[start of Excerpt]

There was a bit of a problem with this scenario, however.  For the past 57 years, I’ve been an absolute klutz when it comes to drawing, painting, or anything requiring more than your basic stick figures.  It was more than a little daunting to think of having art lessons with a professional artist, but, since she was so positive about the idea, I thought it was at least worth trying.

So, on the first lesson, once we worked through a few technical computer difficulties, Bernie announced to me that we were going to approach my art lessons in a non-traditional manner.  Though most beginning art students spend a lot of time learning how to draw, she thought that I would be much more motivated if I could do things with color.  So, to my astonishment, she said that we would start watercolor painting in the next lesson.

Gulp.  I assumed that Bernie had missed the memo that said I am not an artist, not a painter, not talented artistically.  But, on the other hand, she was absolutely right about how excited I suddenly became when I found that I would get to play with color!

Our next few lessons focused on painting apples and feathers, in addition to looking at some beautiful art masterpieces, and talking about line, tone and color.  But, in the midst of explaining a bit about color, she happened to show me something she was doing with another class.  It was a half-finished painting of a rainbow lorikeet.

If you haven’t been to Australia, you might not be familiar with this absolutely gloriously-colored bird.  It is so common in Australia that I think most folks there don’t even recognize what a show-stopper this bird is!

Here’s a photo of a rainbow lorikeet, so you can see for yourself.

When I saw Bernie’s painting, I squealed, “Oh, can I do a rainbow lorikeet, too????”  Though I am sure it was not originally the next step in her lesson plan for me, she recognized that my enthusiasm would motivate me and carry me much further into watercolor.  And, bravely, she said, “Why, YES!”


As we were working together on painting this lorikeet a few nights ago, Bernie told me something revolutionary—at least, it seemed radically new to me.  Painting the feathers of the bird, Bernie said:

“Diana, you know, if you’re in a hurry, you can just drop a bunch of pigment onto the paper.  It’s not as nice, but you can do it.  However, if you want to get a beautiful effect, just take your time.  Take a little bit of pigment and paint a bit, then let it dry.  After awhile, come back to that same spot and add a little bit more pigment.  In this way, as you create the painting, little by little, layer upon layer, it will result in a luminescence and a reality that is not possible when you’re in a hurry.”

[end of Excerpt]
[start of Given data]

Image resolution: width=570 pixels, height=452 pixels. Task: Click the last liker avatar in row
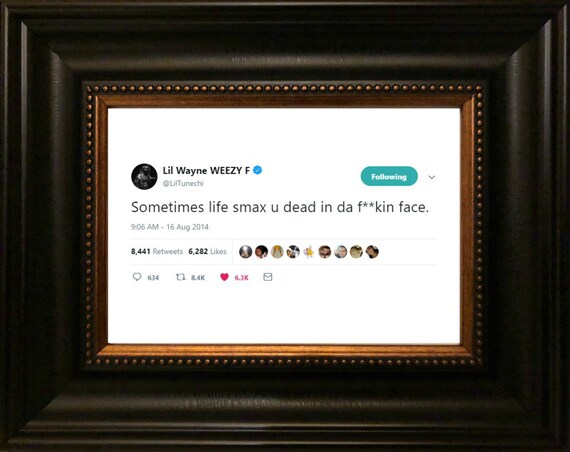(372, 252)
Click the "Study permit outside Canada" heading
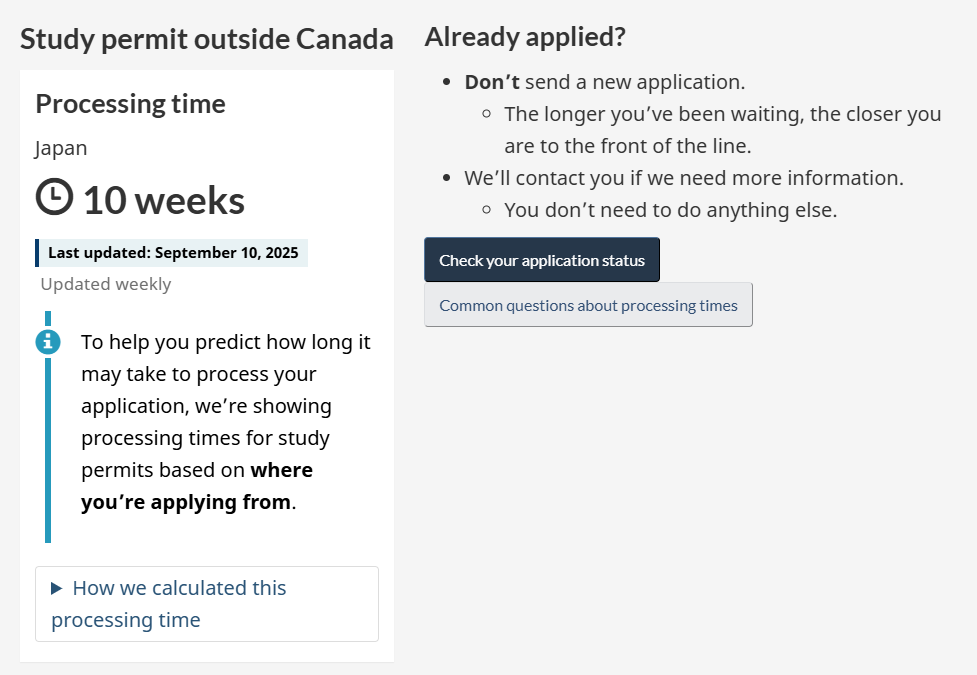The image size is (977, 675). 207,40
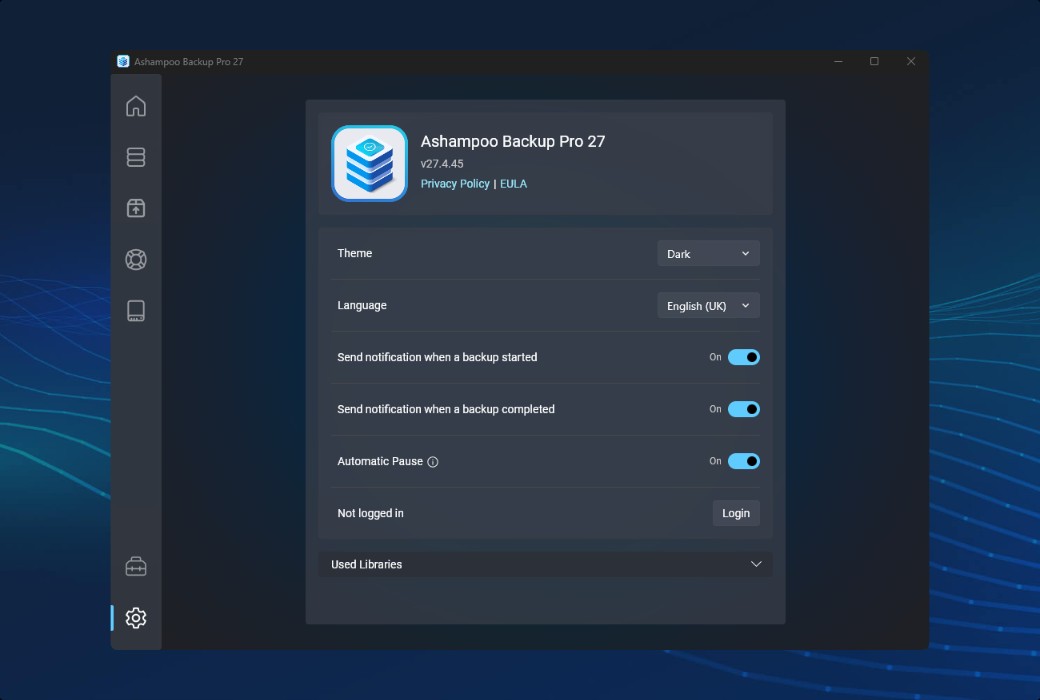View the EULA document
The image size is (1040, 700).
tap(513, 183)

[end of Given data]

* _Task instructions_
a) Reproduce the passage of the art-lessons account from "Gulp.  I assumed" up to and including "play with color!".
b) List every subject the art-lessons account says the narrator painted during the lessons.
c) Continue the art-lessons account, starting after its final sentence.

* _Answers below_
a)
Gulp.  I assumed that Bernie had missed the memo that said I am not an artist, not a painter, not talented artistically.  But, on the other hand, she was absolutely right about how excited I suddenly became when I found that I would get to play with color!

b)
- Apples
- Feathers
- A rainbow lorikeet

c)
As I was considering today’s blog, I realized that Bernie’s brilliant approach to teaching illustrates some of the most powerful pathways for learning, regardless of the subject or the age of the student.  So, let’s consider what they are:

First, Bernie knows me.  She knows my passion for color, though we are on opposite sides of the world and quite different in our expression of color.  (She creates exquisite pieces of art that are nearly white on white, while I delight in strong colors.)  She also knows that I was feeling hopelessly inept as an art student.

Second, because of this knowledge, she modified the traditional art curriculum in order to ignite my enthusiasm and engage me in painting.  Working with my strength (a love of color) helped me to get past the obstacle of thinking I could not learn this subject.

Third, Bernie was flexible in her lesson plan.  When she saw my excitement over painting a lorikeet, she was willing to change her plans because she knew that it was an opportunity to captivate me with the subject.

Fourth, Bernie taught me to do things little by little.  Rather than requiring me to create a painting in one session, she encouraged me to work on it a bit, come back and do some more, and to take as much time as I needed.

What is the take-away from this little story?

More than any teacher on the planet, you know your kids.  You have insight into what they are passionate about, and what makes them feel inept.

More than any other teacher on the planet, you have the freedom to modify the curriculum in order to work with the specific interests of your students.  Do they love dance?  Then incorporate dance into their studies.  For instance, let them interpret what they’ve learned in history through a bit of choreography.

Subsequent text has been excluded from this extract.